After he placed his hat on the rack near the door and took his place in one of the chairs in the waiting area. Some of the men would have a good chat with the other waiting customers or read the paper or an old fishing magazine lying next to the ashtray on the end table. They would laugh and joke and talk about their day to the nearby sound of the hair clippers. Once the customer paid for the cut to the tune of the bell ringing in an ancient cash register, the barber would sweep up the clippings of hair. After he put his broom and dustpan away, he would yell "NEXT," and the next man would step up while the barber cleans off his leather and chrome chair, each man knowing his place in the first-come, first-served line. Once the man had taken his seat in the old weathered barber chair, the barber would snap his cloth before draping over the customer and would start the process all over again.
Many times the barber wouldn't have to ask his customer how he wanted his hair cut. Chances are the man had been coming to the shop for decades and each time he got his haircut the same way he always had. It was sort of an unspoken agreement between the two men of "If it ain't broke don't fix it." As the barber picked up his clippers the conversation began. Usually about a recent ball game or a vacation or sometimes the discussion of current events. It is believed by man men who patronized this shop over the years that if the politicians had any sense they would come by and listen to what was said here since they had solved all over the world's problems many times over.

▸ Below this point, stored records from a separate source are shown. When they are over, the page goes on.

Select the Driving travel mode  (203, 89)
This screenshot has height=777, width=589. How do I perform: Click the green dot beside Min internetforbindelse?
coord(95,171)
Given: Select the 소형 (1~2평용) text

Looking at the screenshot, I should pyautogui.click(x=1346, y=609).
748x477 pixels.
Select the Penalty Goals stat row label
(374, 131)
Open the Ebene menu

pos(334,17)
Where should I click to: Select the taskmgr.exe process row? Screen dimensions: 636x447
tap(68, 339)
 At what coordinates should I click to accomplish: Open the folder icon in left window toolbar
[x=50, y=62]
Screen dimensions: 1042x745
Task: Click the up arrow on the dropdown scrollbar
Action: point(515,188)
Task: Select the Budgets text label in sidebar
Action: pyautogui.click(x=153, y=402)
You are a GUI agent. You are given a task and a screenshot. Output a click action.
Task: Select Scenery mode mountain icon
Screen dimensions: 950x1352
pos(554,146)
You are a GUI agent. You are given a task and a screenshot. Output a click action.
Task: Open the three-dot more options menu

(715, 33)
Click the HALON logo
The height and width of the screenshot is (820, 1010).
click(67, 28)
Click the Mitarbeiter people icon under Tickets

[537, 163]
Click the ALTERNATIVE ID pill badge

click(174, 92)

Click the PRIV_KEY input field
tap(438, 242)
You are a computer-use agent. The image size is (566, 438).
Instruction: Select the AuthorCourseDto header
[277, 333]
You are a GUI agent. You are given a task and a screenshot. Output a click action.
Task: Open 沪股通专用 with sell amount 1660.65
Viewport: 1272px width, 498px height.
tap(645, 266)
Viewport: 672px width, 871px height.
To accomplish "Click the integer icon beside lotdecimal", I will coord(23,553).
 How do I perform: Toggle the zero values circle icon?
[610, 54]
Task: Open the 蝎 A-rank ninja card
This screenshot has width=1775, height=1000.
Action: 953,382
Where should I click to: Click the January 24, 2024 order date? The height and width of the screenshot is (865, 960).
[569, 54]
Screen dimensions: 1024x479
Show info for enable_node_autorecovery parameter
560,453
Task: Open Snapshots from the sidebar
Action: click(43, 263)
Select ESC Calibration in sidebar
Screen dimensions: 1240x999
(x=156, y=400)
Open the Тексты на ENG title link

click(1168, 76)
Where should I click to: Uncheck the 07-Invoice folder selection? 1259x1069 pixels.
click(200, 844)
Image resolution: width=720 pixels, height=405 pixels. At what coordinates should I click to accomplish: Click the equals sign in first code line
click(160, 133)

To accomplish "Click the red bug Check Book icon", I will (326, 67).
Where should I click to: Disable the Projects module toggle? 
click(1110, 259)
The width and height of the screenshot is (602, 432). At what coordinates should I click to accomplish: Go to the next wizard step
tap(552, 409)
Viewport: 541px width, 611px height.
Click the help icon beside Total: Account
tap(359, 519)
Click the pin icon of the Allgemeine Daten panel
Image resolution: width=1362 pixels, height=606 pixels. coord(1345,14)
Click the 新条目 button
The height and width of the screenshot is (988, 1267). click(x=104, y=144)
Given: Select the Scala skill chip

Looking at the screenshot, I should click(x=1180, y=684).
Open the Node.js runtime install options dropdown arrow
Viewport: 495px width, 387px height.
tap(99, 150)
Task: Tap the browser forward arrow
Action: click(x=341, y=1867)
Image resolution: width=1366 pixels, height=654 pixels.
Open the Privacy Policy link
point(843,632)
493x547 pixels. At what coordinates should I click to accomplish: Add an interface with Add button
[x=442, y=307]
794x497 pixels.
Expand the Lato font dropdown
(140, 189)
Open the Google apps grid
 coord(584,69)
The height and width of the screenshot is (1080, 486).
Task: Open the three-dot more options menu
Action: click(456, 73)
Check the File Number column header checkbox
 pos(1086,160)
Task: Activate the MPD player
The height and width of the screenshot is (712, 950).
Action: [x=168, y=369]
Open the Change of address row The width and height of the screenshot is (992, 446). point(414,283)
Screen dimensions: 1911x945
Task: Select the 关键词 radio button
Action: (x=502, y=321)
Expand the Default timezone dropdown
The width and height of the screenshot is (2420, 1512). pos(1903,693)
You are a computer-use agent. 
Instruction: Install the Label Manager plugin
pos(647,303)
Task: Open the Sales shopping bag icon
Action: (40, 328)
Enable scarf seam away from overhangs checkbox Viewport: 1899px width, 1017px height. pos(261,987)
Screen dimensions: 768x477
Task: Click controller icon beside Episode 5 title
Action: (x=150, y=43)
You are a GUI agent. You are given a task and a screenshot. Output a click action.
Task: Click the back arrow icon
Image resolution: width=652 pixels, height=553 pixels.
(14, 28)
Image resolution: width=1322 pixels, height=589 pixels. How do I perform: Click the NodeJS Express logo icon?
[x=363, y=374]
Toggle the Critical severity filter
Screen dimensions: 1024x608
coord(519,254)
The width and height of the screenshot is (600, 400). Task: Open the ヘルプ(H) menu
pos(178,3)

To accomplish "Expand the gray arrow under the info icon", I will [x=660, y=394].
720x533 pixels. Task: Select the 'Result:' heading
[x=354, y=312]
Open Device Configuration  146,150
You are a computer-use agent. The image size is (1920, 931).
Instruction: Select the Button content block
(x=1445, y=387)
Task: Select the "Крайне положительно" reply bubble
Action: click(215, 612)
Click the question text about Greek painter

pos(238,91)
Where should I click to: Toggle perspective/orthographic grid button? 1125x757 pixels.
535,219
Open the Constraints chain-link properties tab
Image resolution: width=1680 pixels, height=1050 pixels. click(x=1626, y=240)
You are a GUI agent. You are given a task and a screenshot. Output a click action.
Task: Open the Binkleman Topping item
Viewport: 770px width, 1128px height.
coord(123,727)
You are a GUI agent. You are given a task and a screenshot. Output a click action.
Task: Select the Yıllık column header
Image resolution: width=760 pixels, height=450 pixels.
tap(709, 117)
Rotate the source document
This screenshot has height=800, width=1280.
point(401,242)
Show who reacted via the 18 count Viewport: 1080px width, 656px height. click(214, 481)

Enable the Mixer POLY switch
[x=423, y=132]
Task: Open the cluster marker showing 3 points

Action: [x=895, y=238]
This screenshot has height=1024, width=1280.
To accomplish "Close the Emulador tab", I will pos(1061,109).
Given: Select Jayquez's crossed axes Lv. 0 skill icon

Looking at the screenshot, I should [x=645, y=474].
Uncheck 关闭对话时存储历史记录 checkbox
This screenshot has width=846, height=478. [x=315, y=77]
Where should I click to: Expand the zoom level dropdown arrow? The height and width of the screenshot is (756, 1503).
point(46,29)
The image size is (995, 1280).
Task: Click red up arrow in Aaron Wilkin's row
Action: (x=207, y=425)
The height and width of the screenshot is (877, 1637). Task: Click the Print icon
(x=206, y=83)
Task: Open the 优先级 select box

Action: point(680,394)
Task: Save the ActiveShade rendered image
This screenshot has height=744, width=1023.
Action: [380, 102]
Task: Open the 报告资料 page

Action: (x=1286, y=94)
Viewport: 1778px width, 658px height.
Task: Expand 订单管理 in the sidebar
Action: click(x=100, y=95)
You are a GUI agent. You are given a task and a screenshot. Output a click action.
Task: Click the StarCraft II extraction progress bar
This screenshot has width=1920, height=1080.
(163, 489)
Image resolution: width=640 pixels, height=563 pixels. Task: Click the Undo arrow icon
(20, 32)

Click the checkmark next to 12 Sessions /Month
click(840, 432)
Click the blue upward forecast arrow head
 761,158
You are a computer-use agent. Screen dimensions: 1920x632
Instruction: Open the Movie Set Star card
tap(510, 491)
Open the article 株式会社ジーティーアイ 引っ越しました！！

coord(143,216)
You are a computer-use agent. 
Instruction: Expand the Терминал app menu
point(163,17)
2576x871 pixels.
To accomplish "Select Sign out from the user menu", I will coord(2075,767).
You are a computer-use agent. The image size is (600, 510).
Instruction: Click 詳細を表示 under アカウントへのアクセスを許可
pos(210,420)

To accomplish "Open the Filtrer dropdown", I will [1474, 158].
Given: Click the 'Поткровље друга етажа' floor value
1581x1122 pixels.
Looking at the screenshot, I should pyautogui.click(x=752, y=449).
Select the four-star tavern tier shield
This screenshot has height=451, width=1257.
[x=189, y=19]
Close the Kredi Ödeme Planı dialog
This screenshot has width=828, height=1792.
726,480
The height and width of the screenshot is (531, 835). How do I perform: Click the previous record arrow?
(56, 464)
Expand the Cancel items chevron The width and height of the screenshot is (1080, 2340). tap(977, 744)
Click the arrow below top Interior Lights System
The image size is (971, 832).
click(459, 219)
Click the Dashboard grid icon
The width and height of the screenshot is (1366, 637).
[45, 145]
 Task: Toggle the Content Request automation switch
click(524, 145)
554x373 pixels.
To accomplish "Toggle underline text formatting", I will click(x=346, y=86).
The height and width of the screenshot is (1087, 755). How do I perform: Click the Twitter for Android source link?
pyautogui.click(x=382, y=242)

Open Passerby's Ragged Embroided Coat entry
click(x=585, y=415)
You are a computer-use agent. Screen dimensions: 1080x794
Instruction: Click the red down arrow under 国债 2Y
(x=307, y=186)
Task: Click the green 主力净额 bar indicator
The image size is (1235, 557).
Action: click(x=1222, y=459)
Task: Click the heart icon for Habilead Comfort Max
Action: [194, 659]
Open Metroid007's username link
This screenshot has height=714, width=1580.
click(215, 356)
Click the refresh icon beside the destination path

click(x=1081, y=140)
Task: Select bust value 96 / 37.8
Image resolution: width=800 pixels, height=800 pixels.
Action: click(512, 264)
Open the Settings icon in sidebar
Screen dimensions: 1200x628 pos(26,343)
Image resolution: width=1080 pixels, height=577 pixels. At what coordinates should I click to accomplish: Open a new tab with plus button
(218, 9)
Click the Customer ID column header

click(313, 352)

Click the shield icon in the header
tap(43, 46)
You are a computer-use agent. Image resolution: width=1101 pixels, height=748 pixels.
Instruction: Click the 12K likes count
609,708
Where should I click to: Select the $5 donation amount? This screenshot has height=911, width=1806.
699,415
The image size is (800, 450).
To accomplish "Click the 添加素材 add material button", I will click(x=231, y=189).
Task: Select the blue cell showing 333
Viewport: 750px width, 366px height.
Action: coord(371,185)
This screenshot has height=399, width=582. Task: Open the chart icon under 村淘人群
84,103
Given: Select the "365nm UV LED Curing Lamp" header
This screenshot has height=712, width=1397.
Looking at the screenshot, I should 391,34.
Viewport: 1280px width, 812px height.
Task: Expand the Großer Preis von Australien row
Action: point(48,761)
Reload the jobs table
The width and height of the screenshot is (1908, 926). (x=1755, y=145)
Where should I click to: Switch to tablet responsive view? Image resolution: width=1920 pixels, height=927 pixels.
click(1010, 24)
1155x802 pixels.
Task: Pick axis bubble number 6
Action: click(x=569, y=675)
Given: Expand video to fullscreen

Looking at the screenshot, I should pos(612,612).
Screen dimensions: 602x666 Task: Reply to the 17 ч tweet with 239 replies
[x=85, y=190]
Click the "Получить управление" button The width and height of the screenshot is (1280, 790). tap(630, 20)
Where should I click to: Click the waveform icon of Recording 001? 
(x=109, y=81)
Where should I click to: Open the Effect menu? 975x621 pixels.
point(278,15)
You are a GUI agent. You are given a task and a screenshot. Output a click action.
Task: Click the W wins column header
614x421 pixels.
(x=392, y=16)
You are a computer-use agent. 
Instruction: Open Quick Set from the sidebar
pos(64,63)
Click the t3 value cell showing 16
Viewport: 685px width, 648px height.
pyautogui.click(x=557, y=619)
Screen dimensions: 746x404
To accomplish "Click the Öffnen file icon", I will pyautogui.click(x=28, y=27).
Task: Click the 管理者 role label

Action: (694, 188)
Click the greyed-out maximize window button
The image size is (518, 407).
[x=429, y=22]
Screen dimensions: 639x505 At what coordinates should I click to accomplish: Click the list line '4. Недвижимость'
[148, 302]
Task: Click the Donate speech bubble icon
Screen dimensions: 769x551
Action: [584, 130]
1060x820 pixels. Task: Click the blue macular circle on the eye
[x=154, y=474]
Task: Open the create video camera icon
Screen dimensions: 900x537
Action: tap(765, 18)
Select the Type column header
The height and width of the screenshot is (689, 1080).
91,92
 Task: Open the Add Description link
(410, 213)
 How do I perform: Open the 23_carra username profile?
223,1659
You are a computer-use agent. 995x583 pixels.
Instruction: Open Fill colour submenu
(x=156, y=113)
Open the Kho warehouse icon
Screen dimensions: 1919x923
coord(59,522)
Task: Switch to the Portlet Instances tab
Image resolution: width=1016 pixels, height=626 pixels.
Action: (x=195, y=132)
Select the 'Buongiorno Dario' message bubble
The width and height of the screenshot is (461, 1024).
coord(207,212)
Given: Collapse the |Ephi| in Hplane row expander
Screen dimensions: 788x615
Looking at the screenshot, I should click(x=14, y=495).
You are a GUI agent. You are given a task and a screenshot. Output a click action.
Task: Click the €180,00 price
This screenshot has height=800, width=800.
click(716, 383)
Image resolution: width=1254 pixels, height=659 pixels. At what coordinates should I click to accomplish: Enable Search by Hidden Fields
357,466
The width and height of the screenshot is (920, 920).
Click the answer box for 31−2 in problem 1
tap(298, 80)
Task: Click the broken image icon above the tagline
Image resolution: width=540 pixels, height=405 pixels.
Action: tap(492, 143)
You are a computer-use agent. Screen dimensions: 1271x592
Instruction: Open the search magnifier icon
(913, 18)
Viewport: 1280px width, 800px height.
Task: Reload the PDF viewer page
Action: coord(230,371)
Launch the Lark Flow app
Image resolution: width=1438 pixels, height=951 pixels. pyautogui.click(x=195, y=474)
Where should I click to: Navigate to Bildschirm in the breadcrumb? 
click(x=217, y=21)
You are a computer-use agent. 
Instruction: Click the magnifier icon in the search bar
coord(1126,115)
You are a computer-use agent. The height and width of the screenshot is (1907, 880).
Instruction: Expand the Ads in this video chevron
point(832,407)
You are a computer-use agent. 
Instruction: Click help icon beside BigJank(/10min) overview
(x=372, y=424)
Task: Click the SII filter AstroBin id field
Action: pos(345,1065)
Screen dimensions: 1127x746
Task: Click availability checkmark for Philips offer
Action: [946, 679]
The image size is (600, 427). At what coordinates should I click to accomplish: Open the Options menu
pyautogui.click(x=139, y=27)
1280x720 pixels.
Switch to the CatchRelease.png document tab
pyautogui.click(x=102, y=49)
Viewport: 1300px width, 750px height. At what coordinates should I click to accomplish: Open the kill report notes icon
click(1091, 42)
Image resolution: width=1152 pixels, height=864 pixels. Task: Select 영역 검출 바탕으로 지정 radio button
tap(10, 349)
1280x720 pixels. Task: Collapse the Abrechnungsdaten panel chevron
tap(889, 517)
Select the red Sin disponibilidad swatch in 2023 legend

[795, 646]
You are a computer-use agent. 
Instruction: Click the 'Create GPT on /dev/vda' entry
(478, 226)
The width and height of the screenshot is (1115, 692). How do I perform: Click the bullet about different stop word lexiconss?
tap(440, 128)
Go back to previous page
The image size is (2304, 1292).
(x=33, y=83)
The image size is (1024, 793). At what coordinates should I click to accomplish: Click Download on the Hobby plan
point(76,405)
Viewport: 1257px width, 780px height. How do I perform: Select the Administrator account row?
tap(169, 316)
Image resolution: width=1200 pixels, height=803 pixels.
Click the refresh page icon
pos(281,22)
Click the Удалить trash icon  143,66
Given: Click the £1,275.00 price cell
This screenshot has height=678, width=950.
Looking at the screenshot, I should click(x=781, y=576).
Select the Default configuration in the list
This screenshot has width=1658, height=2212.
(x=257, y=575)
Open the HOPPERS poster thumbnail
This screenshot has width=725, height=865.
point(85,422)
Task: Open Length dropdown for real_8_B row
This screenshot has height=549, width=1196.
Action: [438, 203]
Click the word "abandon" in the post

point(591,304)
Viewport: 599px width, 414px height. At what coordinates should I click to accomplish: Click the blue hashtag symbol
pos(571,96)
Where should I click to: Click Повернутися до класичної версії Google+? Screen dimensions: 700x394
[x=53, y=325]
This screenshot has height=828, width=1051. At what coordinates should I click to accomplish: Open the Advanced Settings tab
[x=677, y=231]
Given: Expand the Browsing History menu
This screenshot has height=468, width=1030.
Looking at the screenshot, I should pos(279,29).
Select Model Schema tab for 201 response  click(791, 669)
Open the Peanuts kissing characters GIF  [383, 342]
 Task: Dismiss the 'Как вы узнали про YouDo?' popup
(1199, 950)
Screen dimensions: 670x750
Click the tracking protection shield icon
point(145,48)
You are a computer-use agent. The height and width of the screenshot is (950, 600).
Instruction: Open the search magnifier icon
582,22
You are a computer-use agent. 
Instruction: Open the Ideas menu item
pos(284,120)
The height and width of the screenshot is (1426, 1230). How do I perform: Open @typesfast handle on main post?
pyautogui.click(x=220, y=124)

The turn of the doorknob sounded a bell on the door as the 50-year member opened the door of this time capsule to the past. The aging barber was alone in the shop and had fallen asleep in his barber chair while reading the newspaper. The peeling of the bell awakened him with a startle.
"Well, Hello, John! Come on in. Today's your lucky day, no wait today. Come on in and have a seat!" as he vacated his chair and motioned to him to come in.
As the old man made his way into the shop, he began to smile. The smell of hot shaving cream and hair tonics took him back to his childhood as he walked across the old creaking linoleum floor. If you tried hard, you could still detect the faint smell of the cigars that used to be smoked by the waiting customers. The old familiar smells of this place never failed his mind back to his childhood when his father took him into the shop for his first haircut.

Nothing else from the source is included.